* Work to be completed
Exactly the lines from the line containing "Spiderbot (124, 518)" through the last line of the entries below should appear in the answer, reproduced verbatim.

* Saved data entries

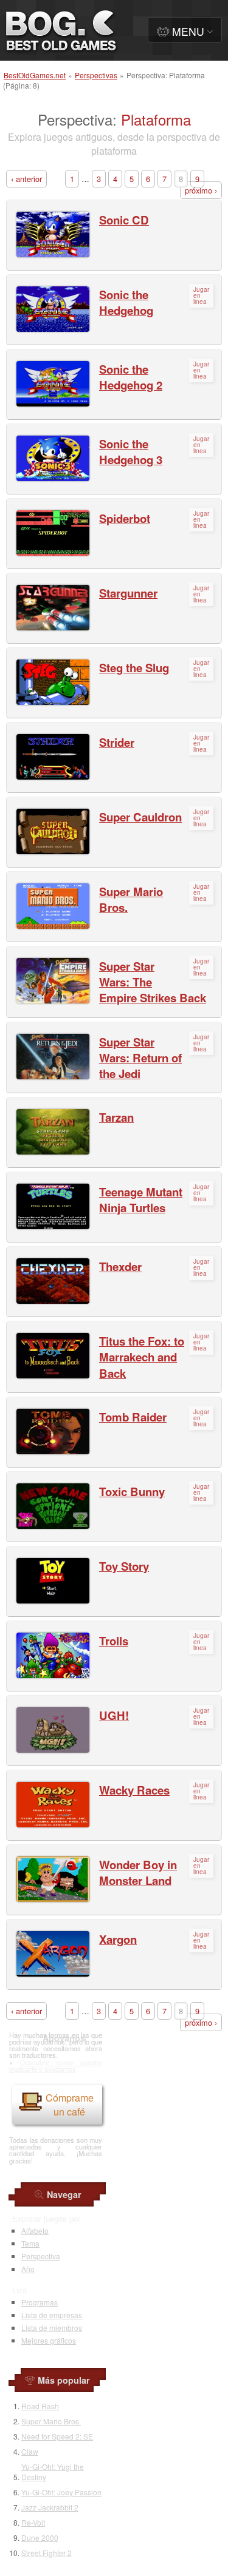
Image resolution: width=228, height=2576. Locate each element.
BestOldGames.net (35, 75)
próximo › (201, 190)
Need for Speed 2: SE (57, 2436)
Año (28, 2269)
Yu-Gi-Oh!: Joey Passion (61, 2492)
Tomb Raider (133, 1417)
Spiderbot (124, 518)
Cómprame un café (70, 2105)
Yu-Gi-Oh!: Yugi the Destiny (52, 2471)
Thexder (120, 1266)
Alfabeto (35, 2230)
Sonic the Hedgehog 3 (130, 452)
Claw (29, 2451)
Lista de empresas (51, 2315)
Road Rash (40, 2406)
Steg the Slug (134, 667)
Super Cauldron (140, 817)
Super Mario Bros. (131, 899)
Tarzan (116, 1117)
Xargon (118, 1939)
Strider (116, 742)
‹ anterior (26, 178)
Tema (30, 2243)
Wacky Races (134, 1790)
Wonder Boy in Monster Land (138, 1872)
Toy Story (124, 1566)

* Reply to the exercise
Spiderbot (124, 518)
Cómprame un café (70, 2105)
Yu-Gi-Oh!: Yugi the Destiny (52, 2471)
Thexder (120, 1266)
Alfabeto (35, 2230)
Sonic the Hedgehog 3 (130, 452)
Claw (29, 2451)
Lista de empresas (51, 2315)
Road Rash (40, 2406)
Steg the Slug (134, 667)
Super Cauldron (140, 817)
Super Mario Bros. (131, 899)
Tarzan (116, 1117)
Xargon (118, 1939)
Strider (116, 742)
‹ anterior (26, 178)
Tema (30, 2243)
Wacky Races (134, 1790)
Wonder Boy in Monster Land (138, 1872)
Toy Story (124, 1566)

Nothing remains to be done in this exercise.